本文:
========
「走れ、歩くな!」は間違っていた? 走って、歩いて、また走るメソッド「Jeffing」とは。
アメリカ・カリフォルニア州に在住し、同州の高校でクロスカントリー走部のヘッドコーチを務める角谷剛氏による連載コラム。今回は、我々一般ランナーの多くが長距離を走る際に必ず感じるであろう葛藤、「歩かない」ということについて。みなさん、Jeffingと呼ばれるメソッドはご存じですか。
長距離ランナーはどれだけ苦しくなっても走り続けることにこだわり、歩くことを潔しとしない傾向があります。
世界的文学者の村上春樹さんは、長距離ランナーであることでも知られていて、走ることについて多くの文章を書いています。そのなかのひとつに、サロマ湖100kmウルトラマラソンを完走したときを回想した、「走れ、歩くな!」という、そのままズバリなタイトルのエッセイがあります。
タイトルはたぶん映画『歩け、走るな!』(1966年)のパロディなのでしょうが、内容は村上さんがレース中に歩くことを我慢して走り続けたというものでした。雑誌『太陽』に掲載され、後に『走ることについて 語るときに 僕の語ること』に収録されています(第6章)。世界中のランナーたちの間でベストセラーになった名著です。
「でも僕は一度も歩かなかった。ストレッチングのための休憩はこまめにとった。しかし歩かない。僕はなにも歩くためにこのレースに参加したんじゃない。走るために参加したのだ。」
この一文に強い共感、あるいは感銘を受けたランナーは多いのではないでしょうか。私もそのひとりです。それまでもフルマラソンなら何度か走ったことはあったのですが、この本を読まなければ、ウルトラマラソンというものを自分もやってみようとはきっと思わなかったでしょう。
========
課題 1: データ行の先頭から「click(x=574, y=441)」を含む行までを、両端の行も含めてそのまま書き写しなさい。画像は答えから除くこと。

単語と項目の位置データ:
========
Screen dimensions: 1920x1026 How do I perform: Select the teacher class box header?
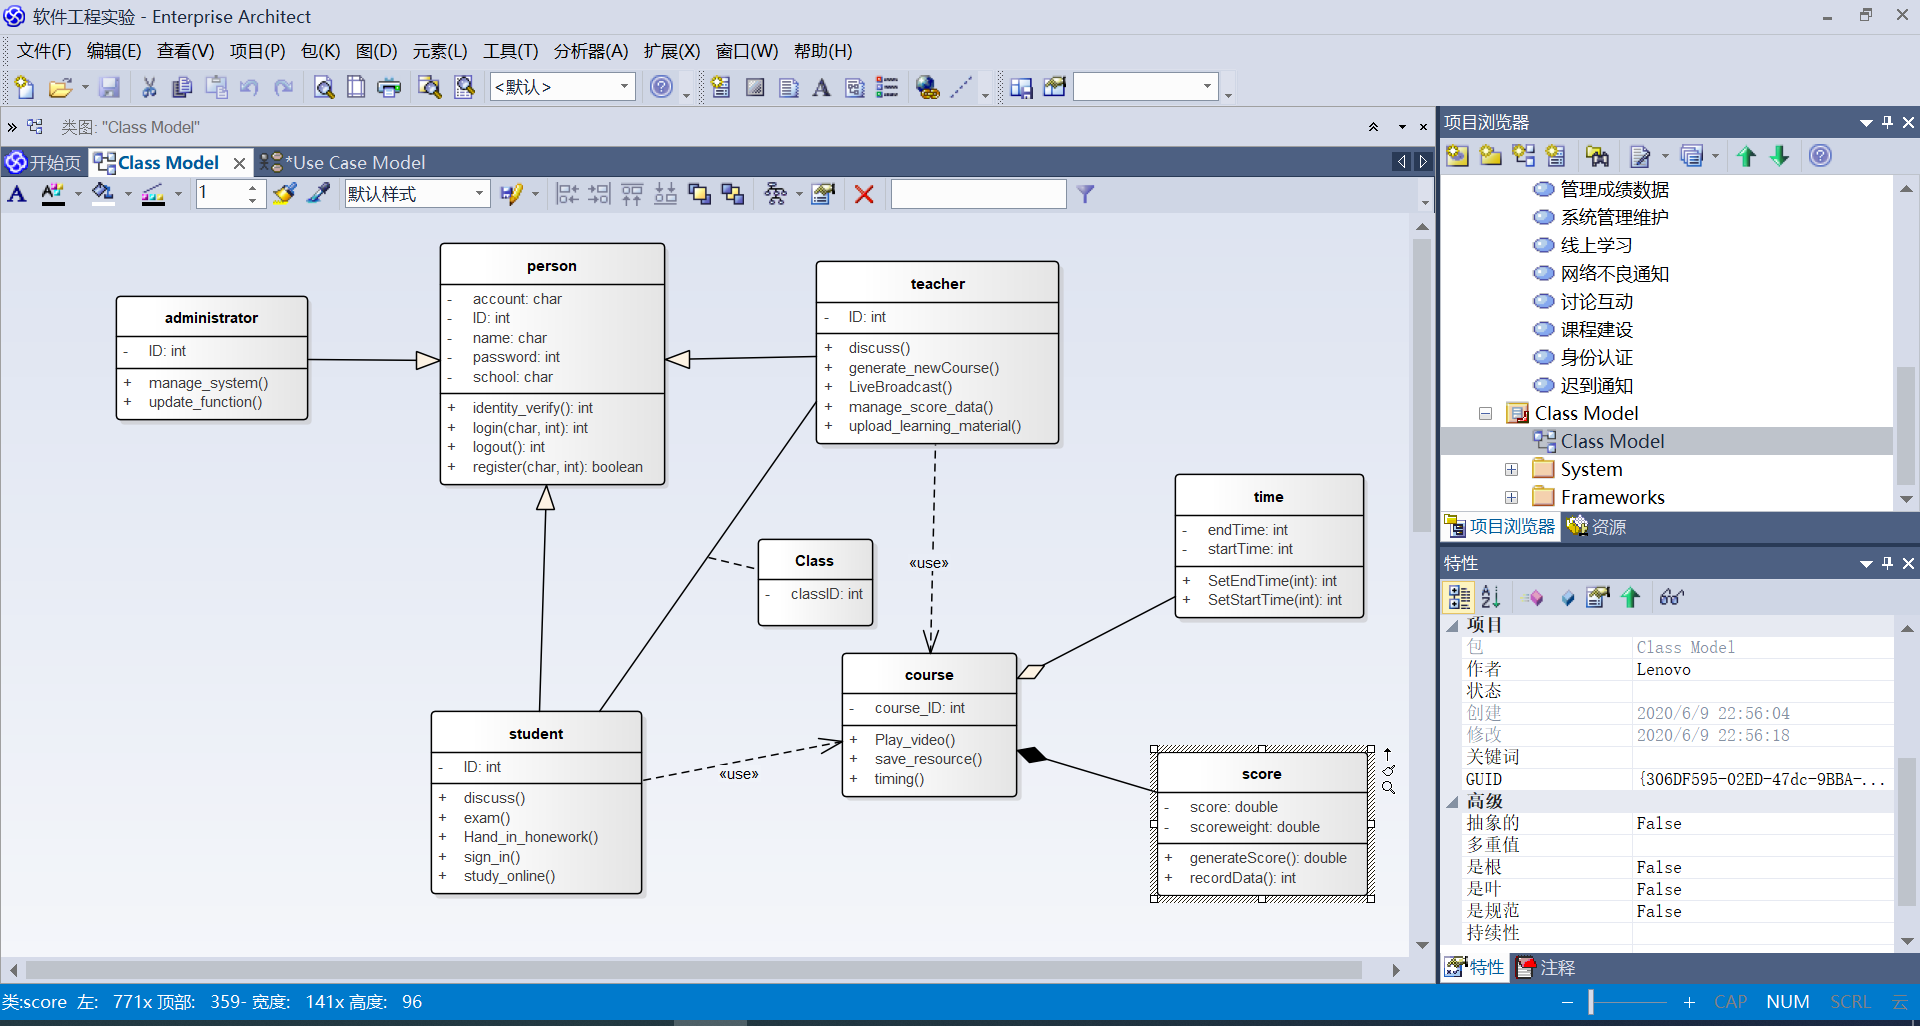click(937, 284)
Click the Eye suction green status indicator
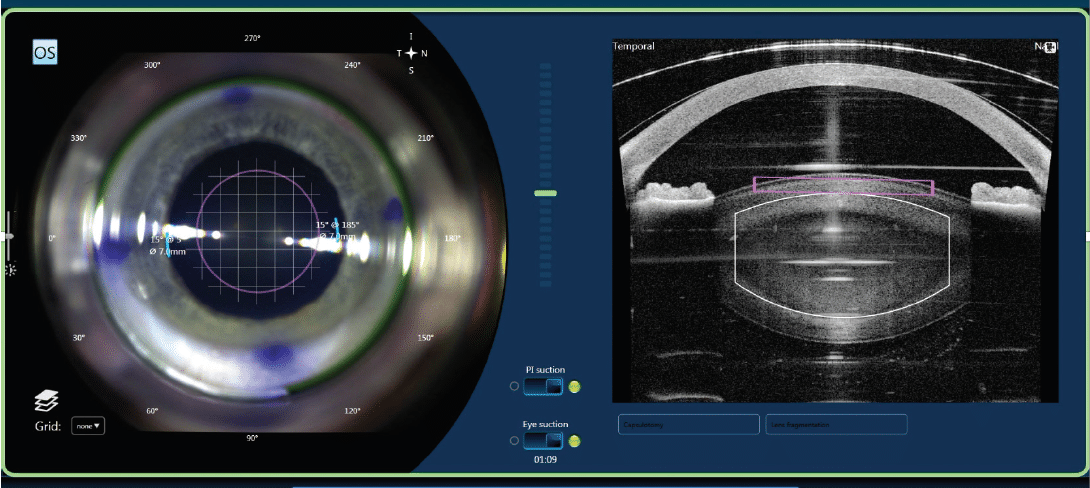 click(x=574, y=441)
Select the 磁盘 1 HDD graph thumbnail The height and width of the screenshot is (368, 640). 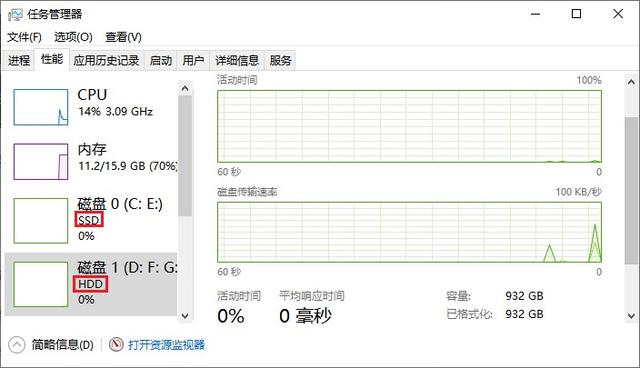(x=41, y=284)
========
課題 2: このコラムの内容を3文で要約しなさい。

解答 1:
Screen dimensions: 1920x1026 How do I perform: Select the teacher class box header?
click(937, 284)
Click the Eye suction green status indicator
 click(x=574, y=441)

解答 2: このコラムは、一般ランナーが長距離を走る際に感じる「歩かない」ことへの葛藤を取り上げています。長距離ランナーは苦しくても走り続けることにこだわり、歩くことを潔しとしない傾向があり、村上春樹さんもエッセイ「走れ、歩くな!」で、サロマ湖100kmウルトラマラソンで歩かずに走り続けたことを書いています。筆者もこの一文に共感した一人で、この本を読まなければウルトラマラソンをやってみようとは思わなかっただろうと述べています。